The group is taking its message across this sector of the state in a number of seminars like the one held in Marianna. Highlighting some of the observations put forth in “Florida: Made for Trade,” the organization’s Northwest Florida Trade and Logistics Plan, Foundation Executive Vice President Tony Carajal moderated the event.
The goal, Carajal said, is to get North Florida ready to be a key player in the global marketplace, right along with California, Texas, New York, South Florida and other places that more often draw the attention of the auto industry and other job-rich businesses.
One of the necessary strategies in making that happen, he said, is for economic leaders and the general population to start thinking regionally rather than more selfishly about the specific community they occupy when they think about trying to spur growth. Working together rather than against each other could give the area a better shot at landing a business that could translate into jobs for many communities, not just the one place that a big industry might land.
North Florida counties should also build such relationships across state lines, he said, with those in lower Alabama, for instance.
One speaker, Neil Wade of the Bay Economic Development Alliance, provided an example of how that might pay off one day for Jackson and surrounding areas. A big announcement will be formally made on Oct. 3 that Florida officials and their counterparts in Alabama have worked together to all support marketing a property in Campbellton as a “super site” candidate to large businesses looking for a place to set up shop. The announcement will be made in a ceremony at the Florida Welcome Center on U.S. 231 with Jackson County officials and some from Alabama and other Florida counties in attendance.
The auto industry might be one of business-types courted. With officials from both sides of the state line supporting the site, they won’t be competing as a potential site. However, they’ll be free to rigorously compete for businesses that might spring up as a result of the industry moving into town.
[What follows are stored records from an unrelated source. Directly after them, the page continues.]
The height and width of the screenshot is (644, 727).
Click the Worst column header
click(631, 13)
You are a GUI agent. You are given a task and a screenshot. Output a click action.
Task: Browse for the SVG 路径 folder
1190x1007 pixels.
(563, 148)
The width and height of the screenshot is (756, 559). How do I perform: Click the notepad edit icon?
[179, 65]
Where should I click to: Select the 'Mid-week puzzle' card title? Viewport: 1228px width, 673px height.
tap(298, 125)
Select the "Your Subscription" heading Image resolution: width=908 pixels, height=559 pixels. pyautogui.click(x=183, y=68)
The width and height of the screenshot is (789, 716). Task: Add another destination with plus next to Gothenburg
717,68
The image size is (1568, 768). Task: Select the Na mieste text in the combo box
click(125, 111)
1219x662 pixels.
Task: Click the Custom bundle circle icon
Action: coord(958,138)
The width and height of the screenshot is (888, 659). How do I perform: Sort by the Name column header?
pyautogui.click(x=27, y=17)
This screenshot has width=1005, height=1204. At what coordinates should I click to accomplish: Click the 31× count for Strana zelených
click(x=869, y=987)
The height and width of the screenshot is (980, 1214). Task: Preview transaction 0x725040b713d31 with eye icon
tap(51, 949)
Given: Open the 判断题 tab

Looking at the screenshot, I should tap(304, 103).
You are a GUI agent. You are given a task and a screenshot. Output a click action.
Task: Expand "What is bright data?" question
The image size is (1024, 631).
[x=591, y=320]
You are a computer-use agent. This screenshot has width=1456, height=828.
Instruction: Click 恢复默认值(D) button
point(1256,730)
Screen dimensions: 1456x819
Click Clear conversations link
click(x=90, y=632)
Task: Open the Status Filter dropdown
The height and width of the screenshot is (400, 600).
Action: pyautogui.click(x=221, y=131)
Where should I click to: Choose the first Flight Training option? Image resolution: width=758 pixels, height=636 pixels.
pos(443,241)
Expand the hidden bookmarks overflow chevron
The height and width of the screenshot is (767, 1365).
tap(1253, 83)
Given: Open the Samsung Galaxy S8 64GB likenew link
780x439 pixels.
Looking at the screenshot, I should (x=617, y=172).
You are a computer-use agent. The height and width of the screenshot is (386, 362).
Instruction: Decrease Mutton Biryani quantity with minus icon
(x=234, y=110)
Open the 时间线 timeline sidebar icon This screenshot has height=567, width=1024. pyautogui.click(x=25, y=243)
A new work has been coined for the concept: Those who espouse it call the strategy a spirit of “co-opertition,” or cooperative competition.
Trying to get industries here is just part of the battle; the region must immediately start building its own new-age manufacturing workforce at the elementary, high-school and college level if the communities hope to catch and hold the serious interest of the companies they want to see moving in. That means tailoring some curriculum tracks to the disciplines that give students a head start on landing such jobs, and give businesses confidence that there’s a workforce waiting in the wings if they were to set up shop.
Trade, logistics and export-oriented manufacturing concerns are some of the target-types the Foundation is after.
The organization wants to develop a Florida Trade and Logistics Institute to continue the state’s quest to move into a stronger position in the global economy. Such a group might help keep track of infrastructure needs as they develop, work out strategies in specific industry-seeing situations, and help keep an overall eye on the many facets that play into the state’s economic goals.